The intensive curriculum, though different, is equally essential. Intensive study encourages a fully developed understanding of a subject, making one's knowledge of it integrated and coherent. It coincides with Dewey's recommendation that children should be deeply engaged with a small number of typical concrete instances. It is also that part of the total curriculum in which great flexibility in contents and methods can prevail. The intensive curriculum is the more pluralistic element of my proposal, because it ensures that individual students, teachers, and schools can work intensively with materials that are appropriate for their diverse temperaments and aims. (128) .
Our choice of intensive curricular materials can vary with circumstances and should depend on many grounds for choice, including student and teacher interest, local community preferences, and the aims and values that predominate in particular schools or classrooms.
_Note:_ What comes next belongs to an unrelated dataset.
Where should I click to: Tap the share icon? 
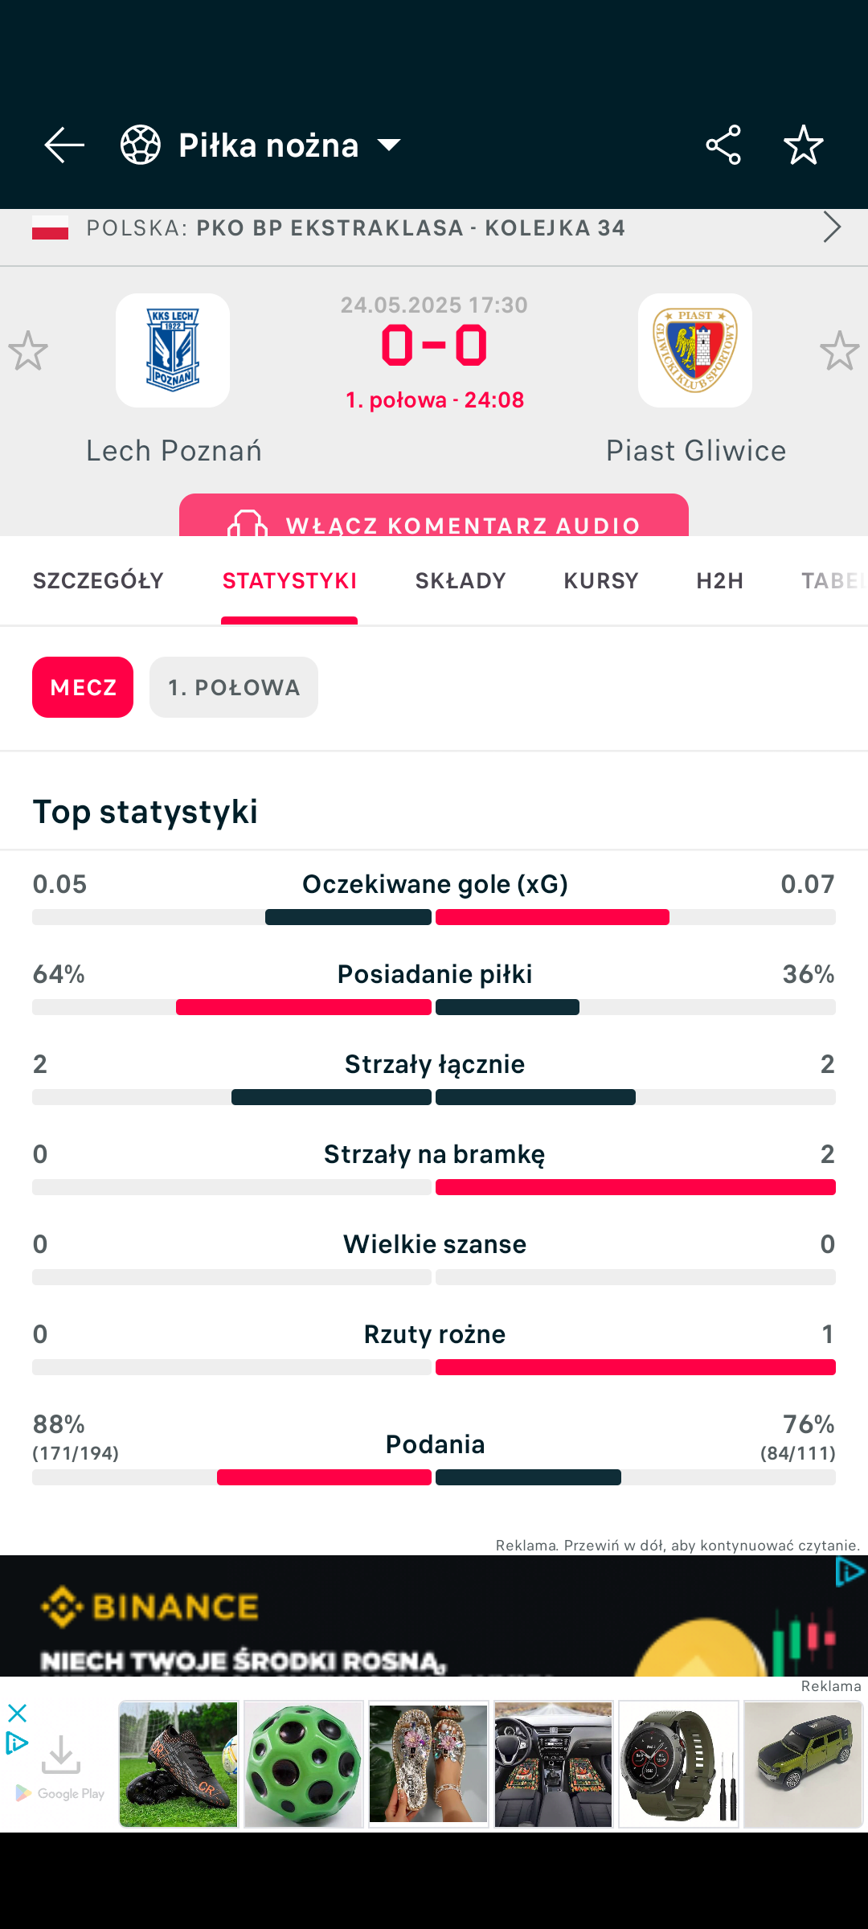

But there is a limit to the flexibility of the intensive curriculum. If we want people to have conception of Shakespearean drama, then a play by Neil Simon is not a satisfactory substitute for a play by Shakespeare. (130) .
Students lack cultural knowledge all right, but is this because they haven't been taught what is shared? or because they haven't been taught how cultural sharing can add to their personal power and authority as readers and writers? On the first diagnosis, Hirsch's diagnosis, what students lack is shared information. On the second diagnosis, the one I prefer, students lack precisely what Hirsch fails to offer them "a theory of cultural literacy as contributing. They lack a vision of themselves as empowered to follow and, eventually, to lead our most important cultural conversations.